### [Stated problem]
Could you rewrite the entries below as a JSON list of strings, one string per line, with blank lines dropped?

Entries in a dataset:
★ ★ ★ ★ ★

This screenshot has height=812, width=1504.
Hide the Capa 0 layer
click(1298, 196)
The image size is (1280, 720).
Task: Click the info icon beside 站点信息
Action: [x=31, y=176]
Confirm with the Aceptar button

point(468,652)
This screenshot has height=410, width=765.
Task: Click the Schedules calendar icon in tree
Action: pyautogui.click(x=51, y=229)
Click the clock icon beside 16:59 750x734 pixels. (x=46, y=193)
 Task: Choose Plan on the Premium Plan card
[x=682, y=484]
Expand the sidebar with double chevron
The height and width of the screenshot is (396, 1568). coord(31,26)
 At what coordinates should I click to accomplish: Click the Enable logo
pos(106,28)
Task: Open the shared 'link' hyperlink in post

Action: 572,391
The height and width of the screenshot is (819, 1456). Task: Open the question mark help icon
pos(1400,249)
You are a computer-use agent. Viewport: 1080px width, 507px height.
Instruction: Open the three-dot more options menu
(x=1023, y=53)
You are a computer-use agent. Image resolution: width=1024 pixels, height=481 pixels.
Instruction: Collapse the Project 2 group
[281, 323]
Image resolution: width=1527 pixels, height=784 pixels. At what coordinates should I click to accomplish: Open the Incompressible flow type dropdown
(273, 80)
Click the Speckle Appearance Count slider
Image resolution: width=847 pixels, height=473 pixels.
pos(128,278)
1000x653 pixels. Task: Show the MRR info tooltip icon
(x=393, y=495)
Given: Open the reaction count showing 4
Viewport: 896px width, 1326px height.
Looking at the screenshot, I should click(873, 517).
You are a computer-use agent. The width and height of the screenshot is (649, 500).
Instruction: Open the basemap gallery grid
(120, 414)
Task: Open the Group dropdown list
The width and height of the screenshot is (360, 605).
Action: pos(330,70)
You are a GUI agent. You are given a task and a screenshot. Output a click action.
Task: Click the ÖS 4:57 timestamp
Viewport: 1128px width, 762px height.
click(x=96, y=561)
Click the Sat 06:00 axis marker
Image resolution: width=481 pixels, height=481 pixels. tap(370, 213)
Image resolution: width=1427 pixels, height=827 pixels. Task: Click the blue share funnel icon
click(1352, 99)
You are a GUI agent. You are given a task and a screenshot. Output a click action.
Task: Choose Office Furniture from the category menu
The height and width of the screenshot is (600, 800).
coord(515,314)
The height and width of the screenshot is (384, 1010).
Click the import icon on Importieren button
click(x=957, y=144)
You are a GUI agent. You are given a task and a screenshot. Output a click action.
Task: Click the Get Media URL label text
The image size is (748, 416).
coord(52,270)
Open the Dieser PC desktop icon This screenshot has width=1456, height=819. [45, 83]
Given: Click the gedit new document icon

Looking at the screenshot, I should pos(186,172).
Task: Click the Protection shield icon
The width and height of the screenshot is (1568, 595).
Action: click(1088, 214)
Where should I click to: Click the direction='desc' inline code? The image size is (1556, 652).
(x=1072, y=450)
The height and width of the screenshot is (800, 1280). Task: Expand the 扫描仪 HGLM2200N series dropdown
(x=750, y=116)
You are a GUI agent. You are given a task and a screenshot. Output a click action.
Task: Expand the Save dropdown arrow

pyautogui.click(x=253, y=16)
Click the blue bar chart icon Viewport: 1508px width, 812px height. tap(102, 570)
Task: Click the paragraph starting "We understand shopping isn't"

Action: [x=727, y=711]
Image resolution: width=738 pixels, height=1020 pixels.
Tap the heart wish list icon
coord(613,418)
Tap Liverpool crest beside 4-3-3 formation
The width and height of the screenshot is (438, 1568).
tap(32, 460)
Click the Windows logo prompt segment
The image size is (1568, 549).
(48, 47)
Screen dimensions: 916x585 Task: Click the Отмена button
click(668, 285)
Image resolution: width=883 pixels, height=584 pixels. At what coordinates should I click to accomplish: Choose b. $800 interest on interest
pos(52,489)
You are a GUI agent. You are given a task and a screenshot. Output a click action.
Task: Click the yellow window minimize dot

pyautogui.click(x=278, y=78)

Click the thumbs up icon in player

★ ★ ★ ★ ★

### [Answer to the exercise]
[
  "This screenshot has height=812, width=1504.",
  "Hide the Capa 0 layer",
  "click(1298, 196)",
  "The image size is (1280, 720).",
  "Task: Click the info icon beside 站点信息",
  "Action: [x=31, y=176]",
  "Confirm with the Aceptar button",
  "point(468,652)",
  "This screenshot has height=410, width=765.",
  "Task: Click the Schedules calendar icon in tree",
  "Action: pyautogui.click(x=51, y=229)",
  "Click the clock icon beside 16:59 750x734 pixels. (x=46, y=193)",
  " Task: Choose Plan on the Premium Plan card",
  "[x=682, y=484]",
  "Expand the sidebar with double chevron",
  "The height and width of the screenshot is (396, 1568). coord(31,26)",
  " At what coordinates should I click to accomplish: Click the Enable logo",
  "pos(106,28)",
  "Task: Open the shared 'link' hyperlink in post",
  "Action: 572,391",
  "The height and width of the screenshot is (819, 1456). Task: Open the question mark help icon",
  "pos(1400,249)",
  "You are a computer-use agent. Viewport: 1080px width, 507px height.",
  "Instruction: Open the three-dot more options menu",
  "(x=1023, y=53)",
  "You are a computer-use agent. Image resolution: width=1024 pixels, height=481 pixels.",
  "Instruction: Collapse the Project 2 group",
  "[281, 323]",
  "Image resolution: width=1527 pixels, height=784 pixels. At what coordinates should I click to accomplish: Open the Incompressible flow type dropdown",
  "(273, 80)",
  "Click the Speckle Appearance Count slider",
  "Image resolution: width=847 pixels, height=473 pixels.",
  "pos(128,278)",
  "1000x653 pixels. Task: Show the MRR info tooltip icon",
  "(x=393, y=495)",
  "Given: Open the reaction count showing 4",
  "Viewport: 896px width, 1326px height.",
  "Looking at the screenshot, I should click(873, 517).",
  "You are a computer-use agent. The width and height of the screenshot is (649, 500).",
  "Instruction: Open the basemap gallery grid",
  "(120, 414)",
  "Task: Open the Group dropdown list",
  "The width and height of the screenshot is (360, 605).",
  "Action: pos(330,70)",
  "You are a GUI agent. You are given a task and a screenshot. Output a click action.",
  "Task: Click the ÖS 4:57 timestamp",
  "Viewport: 1128px width, 762px height.",
  "click(x=96, y=561)",
  "Click the Sat 06:00 axis marker",
  "Image resolution: width=481 pixels, height=481 pixels. tap(370, 213)",
  "Image resolution: width=1427 pixels, height=827 pixels. Task: Click the blue share funnel icon",
  "click(1352, 99)",
  "You are a GUI agent. You are given a task and a screenshot. Output a click action.",
  "Task: Choose Office Furniture from the category menu",
  "The height and width of the screenshot is (600, 800).",
  "coord(515,314)",
  "The height and width of the screenshot is (384, 1010).",
  "Click the import icon on Importieren button",
  "click(x=957, y=144)",
  "You are a GUI agent. You are given a task and a screenshot. Output a click action.",
  "Task: Click the Get Media URL label text",
  "The image size is (748, 416).",
  "coord(52,270)",
  "Open the Dieser PC desktop icon This screenshot has width=1456, height=819. [45, 83]",
  "Given: Click the gedit new document icon",
  "Looking at the screenshot, I should pos(186,172).",
  "Task: Click the Protection shield icon",
  "The width and height of the screenshot is (1568, 595).",
  "Action: click(1088, 214)",
  "Where should I click to: Click the direction='desc' inline code? The image size is (1556, 652).",
  "(x=1072, y=450)",
  "The height and width of the screenshot is (800, 1280). Task: Expand the 扫描仪 HGLM2200N series dropdown",
  "(x=750, y=116)",
  "You are a GUI agent. You are given a task and a screenshot. Output a click action.",
  "Task: Expand the Save dropdown arrow",
  "pyautogui.click(x=253, y=16)",
  "Click the blue bar chart icon Viewport: 1508px width, 812px height. tap(102, 570)",
  "Task: Click the paragraph starting \"We understand shopping isn't\"",
  "Action: [x=727, y=711]",
  "Image resolution: width=738 pixels, height=1020 pixels.",
  "Tap the heart wish list icon",
  "coord(613,418)",
  "Tap Liverpool crest beside 4-3-3 formation",
  "The width and height of the screenshot is (438, 1568).",
  "tap(32, 460)",
  "Click the Windows logo prompt segment",
  "The image size is (1568, 549).",
  "(48, 47)",
  "Screen dimensions: 916x585 Task: Click the Отмена button",
  "click(668, 285)",
  "Image resolution: width=883 pixels, height=584 pixels. At what coordinates should I click to accomplish: Choose b. $800 interest on interest",
  "pos(52,489)",
  "You are a GUI agent. You are given a task and a screenshot. Output a click action.",
  "Task: Click the yellow window minimize dot",
  "pyautogui.click(x=278, y=78)",
  "Click the thumbs up icon in player"
]